第3話 きっかけ
声のした方へ振り返る。
「白川くんって国語得意だったよね?」
目の前に立っていたのは先程目のあった少女。大きな瞳にいっぱいいっぱいの輝きを宿して真っ直ぐこちらを見つめている。よくみると真っ黒な髪をヘアピンでとめているようだ。
「ま、まぁそうだね。」
「今度の放課後、私に教えてよ!」
「!?」
この人は何を考えているんだ…?年頃の女子高生が、友達でもない人間に放課後の時間を明け渡すか?普通。おそらく言葉のままの意味では受け取らない方がいい。これは罠だ。放課後の2人っきりの勉強会というエサで恋愛に疎い陰の者を引っ掛けて、笑いものにするつもりだ。彼女はこちらの名前を知っている…。どこで知ったかはわからないが最初から狙われていた可能性は高い。娯楽に飢えた人間は思っているより残酷だ。だからこそコロッセオなんてものが生まれたのだ。
だが相手が悪かったな。僕はヒラヒラとチラつかせられた真っ赤な恋の気配に鼻を鳴らしながら突っ込んでいく闘牛のような人間とは違う。……鼻を鳴らすのは豚だったか?まあいい。とにかく、もう少し様子見といかせてもらう。
「うーん…教えるといっても感覚で解いてるから、問題の解き方とかは教えてあげられないかも。」
「古典文法とか、漢字の読み方のコツとかなら理論もわかるんだけどなぁ。」
人間は申し出を断られても、それに理由があれば不満を感じにくいと聞いた。完璧な断り方だ。本来なら誰も断らないから君も驚いたろう?

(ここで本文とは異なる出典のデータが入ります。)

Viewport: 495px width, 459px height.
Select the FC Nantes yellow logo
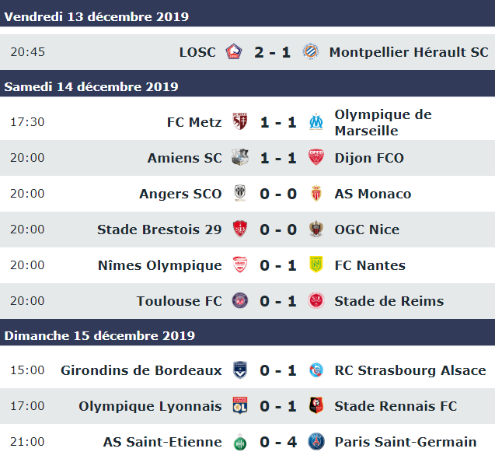pos(316,265)
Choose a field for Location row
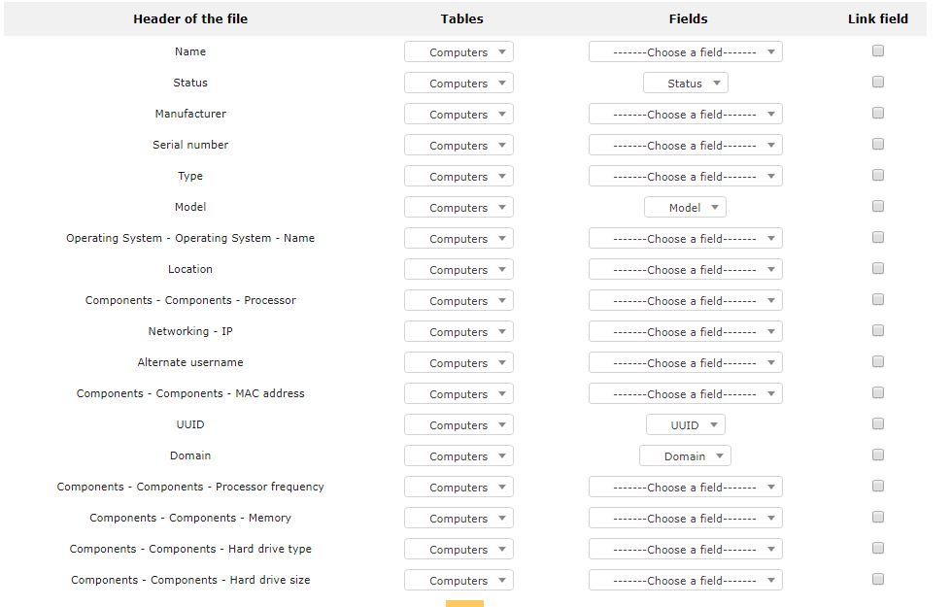The width and height of the screenshot is (951, 607). pyautogui.click(x=686, y=270)
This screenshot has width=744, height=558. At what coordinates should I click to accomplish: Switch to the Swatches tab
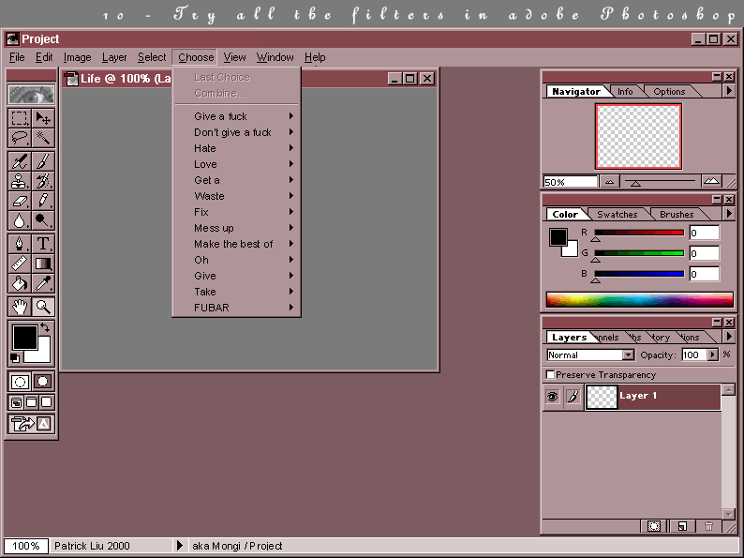617,215
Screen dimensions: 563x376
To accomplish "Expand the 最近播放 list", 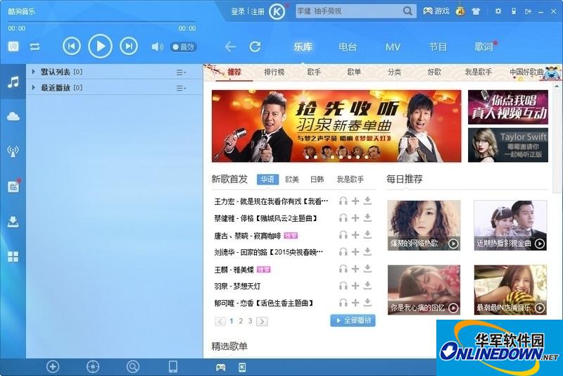I will [33, 88].
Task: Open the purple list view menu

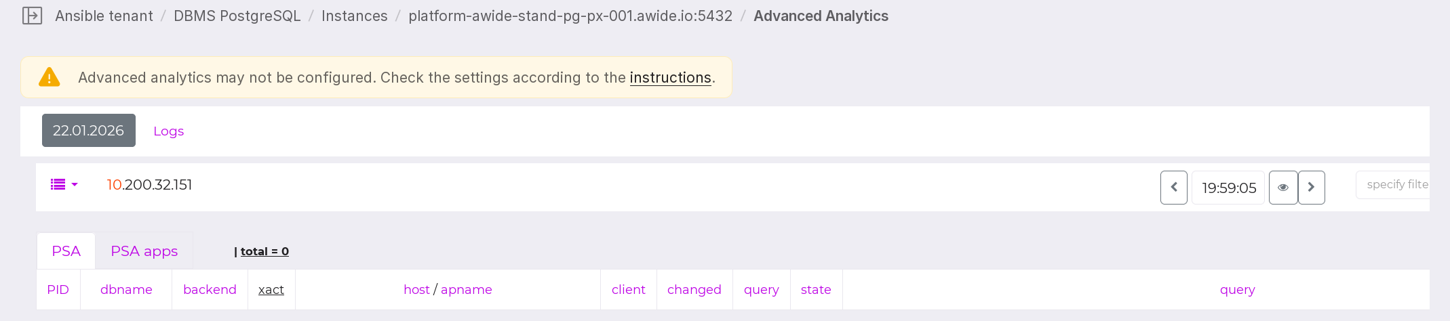Action: click(x=64, y=184)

「私ちょうど漢字とか文法のところを訊きたかったんだ。」
これは想定外。ここまでするとは、まさか本気で困っている…?いやそれ以前に文法や漢字は基礎の基礎。それができていないということは彼女の国語は相当凄まじいことに…。
自分が物理の点数の低さに悩んでいることを考えれば、彼女のことを無下にはできない。他人に助けを求めること。プライドの高い僕にできなかったことを彼女はやってのけた。
「分かった。それなら力になれるかも。」
「わぁ!ありがとう!私、
陽田さんは人懐っこい笑顔を浮かべながらそう言った。なんだかその姿は、自分よりもずっと大人な人のものに見えた。
「あ。」
「私、物理それなりにできるから代わりに物理を教えてあげるね!」
…やっぱりそっちも知ってるよなぁ。